**READING TEXT:**
The Stormwater Story


After Hurricane Harvey devastated Houston, a lot of people became aware of stormwater as an issue for the first time. But here at Greater Augusta Utility District, we’ve been responsible for proper collection and treatment of stormwater ever since the City of Augusta turned it over to us in 1958. Today, GAUD manages stormwater in the 16.5 square miles of the Augusta Urban Compact Area, and we’ve made great progress in handling it right.

While extremely heavy rains have always caused flooding and damage, the problem is magnified by the extensive paving of our modern cities. Rainwater falling on natural terrain used to soak into the earth or run into rivers and eventually the ocean. Which was fine before we added oil, chemicals, and other pollutants to our environment—things we do not want running into our waterways.

Augusta has a long history of draining water from structures and streets. Back in the day, to avoid the high cost of installing separate pipes, wastewater and stormwater (rain/snowmelt) were often combined. This made good sense...until it rained a lot and the pipes overflowed into homes, streets or the river, carrying sewage along with the stormwater. This is now called “combined sewer overflow” (CSO), and is prohibited by environmental regulations. See drawing below.



Over 100 years later, we are still working to prevent CSO by either separating combined sewer and stormwater systems, or capturing the “first flush” before it overflows to the river. Once the storm passes, we then pump the “first flush” water to the wastewater treatment plant so it can be cleaned.  

Since the early 1990’s, GAUD has invested millions of dollars to comply with EPA and Maine DEP CSO requirements. The most visible project is along the Rail Trail in Augusta, where you can see above ground concrete boxes that help flush a storage tank buried beneath the trail. In Mill Park, the buried tanks are invisible and have helped spur interest in improving this area. Our compliance efforts have made great progress, reducing sewer discharges to the Kennebec River by 90%, from 73 million gallons (MG) per year in 1989 to 7 MG per year in 2016.

Our 4th phase of CSO work, a one million gallon tank near our office on Williams Street and the Augusta Kennebec River boat landing, will be completed soon, with pump station upgrades completed in 2020. We are working with the Maine Municipal Bond Bank and Maine DEP to finance the project in such a way that the debt payments will start when other debt payments stop. We are pleased to have complied with expensive CSO regulations without litigation.


How do we currently charge for stormwater?

GAUD is the only utility district in Maine that handles water, wastewater and stormwater, so we have had to figure out how to bill for these three functions equitably ourselves, without reference to neighboring districts.

**RAW DATA:**
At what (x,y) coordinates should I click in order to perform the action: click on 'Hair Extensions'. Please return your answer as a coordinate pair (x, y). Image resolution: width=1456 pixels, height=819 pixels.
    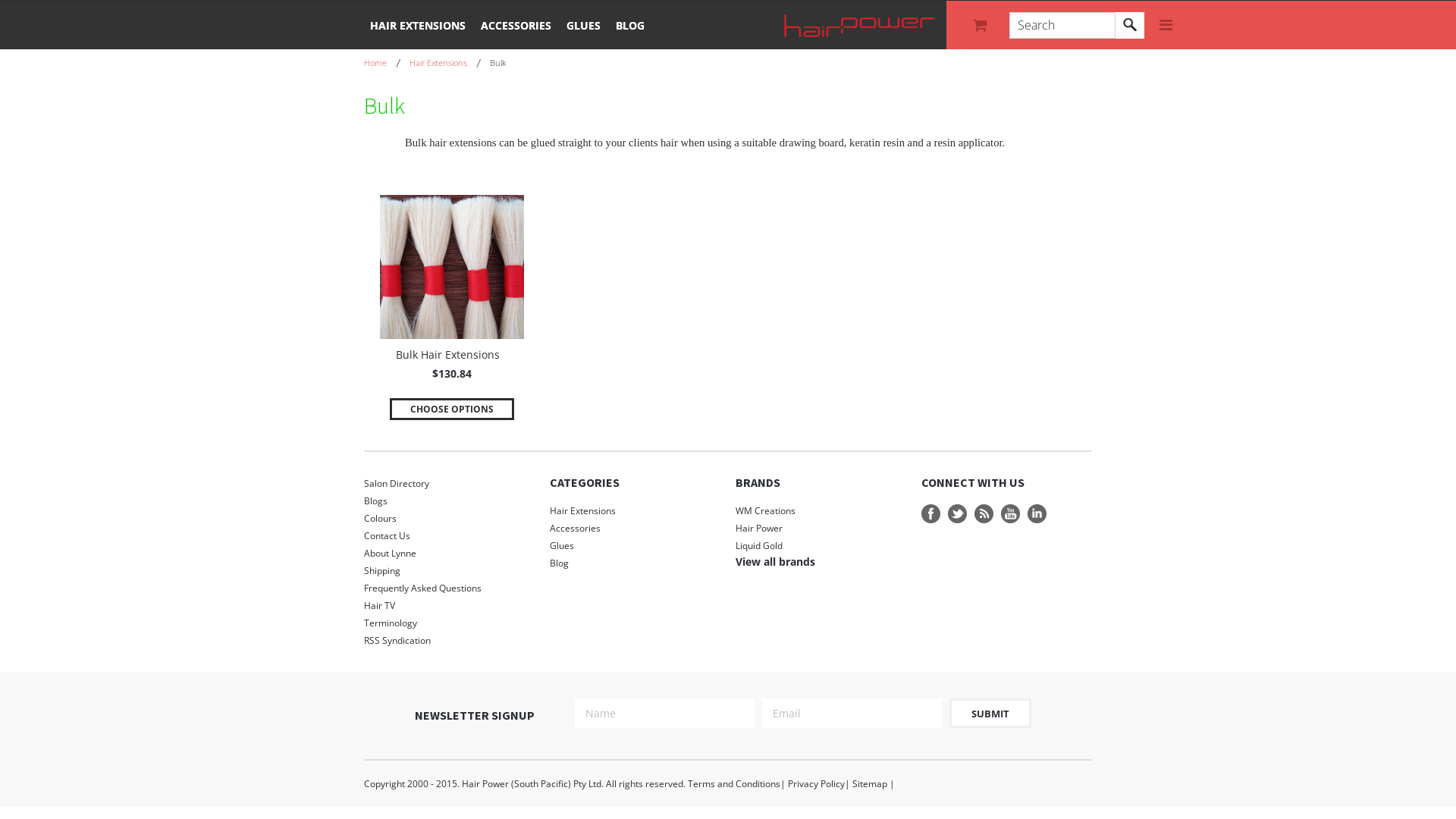
    Looking at the image, I should click on (635, 510).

**PARTS OF THE EXERCISE:**
a. Answer these questions from the stormwater text, one per line:
(i) In what year did the City of Augusta turn stormwater responsibility over to GAUD?
(ii) How large an area does GAUD manage stormwater in today?
(iii) By how much did GAUD's compliance efforts reduce sewer discharges to the Kennebec River, and over what years?
b. Extend the stormwater text past its final sentence, keeping its voice and subject.

**ANSWERS TO THE EXERCISE:**
a.
(i) 1958.
(ii) 16.5 square miles, the Augusta Urban Compact Area.
(iii) By 90%, from 73 million gallons per year in 1989 to 7 million gallons per year in 2016.

b.
GAUD is also one of very few utility districts in the U.S. that still charges for catch basins (once the sole source of revenue), at $50.89 per month. In addition, we collect a monthly fee of $8.30 per ERU (Equivalent Residential Unit, the runoff impact of a typical single-family residential home’s footprint) from customers in the Augusta Compact Urban Area—residential, commercial, nonprofit and governmental. One ERU represents 2,700 square feet (SF) in Augusta.

The cost of compliance, operations and maintenance, however, is projected to exceed our current stormwater fees in the near future, unless we increase revenues. Our proposed new rates are designed to make up the difference and keep our budget balanced.

In order to determine the most equitable and sustainable way to charge for our increased stormwater costs, the GAUD Board of Trustees convened a Stormwater Workgroup (SWG) in May of 2017. In January of 2018, they made the following recommendations in a report to the Board:

  • The Board of Trustees should engage a consultant to design a stormwater rate system that more accurately reflects actual stormwater-related costs.
  • The GAUD Board should arrange a joint meeting of the Stormwater Workgroup with the Charter Review Committee to discuss how to clarify the boundaries of the GAUD district.
  • Continue the practice of annual coordination between the Augusta Public Works Department and GAUD on capital improvements and maintenance planning
  • Look at the impact of reallocating costs from old sewer pipe projects to the stormwater and sewer accounts in accordance with current practices.

The Board then created a Rate Subcommittee and worked with the City of Augusta to forecast costs and revenue from the various options. The Rate Subcommittee made an initial recommendation at the January, 2019 Board meeting, and developed a final recommendation at the March 25th Board meeting. GAUD held a Public Hearing about proposed new rates on May 20, 2019, and the new rates went into effect on July 1, 2019.

The Rate Subcommittee met again on July 8, 2019 to continue reviewing rates, and reported at the July 15 Trustees meeting that they had agreed to:

  1. Ratify a stormwater main extension policy that spells our the District’s financial contributions to new stormwater mains. This is covered by GAUD Policy 6, “Sewer Main Extensions.”
  2. Develop a geographic information system-based description of the sidewalks and city streets for which GAUD will bill the City for impervious area using ERUs (Equivalent Residential Units). The goal is to have this in place, with COA agreement, by the end of July, in time for our respective August planning sessions for the next fiscal year.
  3. Identify parcels that benefit from adjacent sewer or stormwater infrastructure, and consider readiness to serve fees consistent with the Charter, by the end of August.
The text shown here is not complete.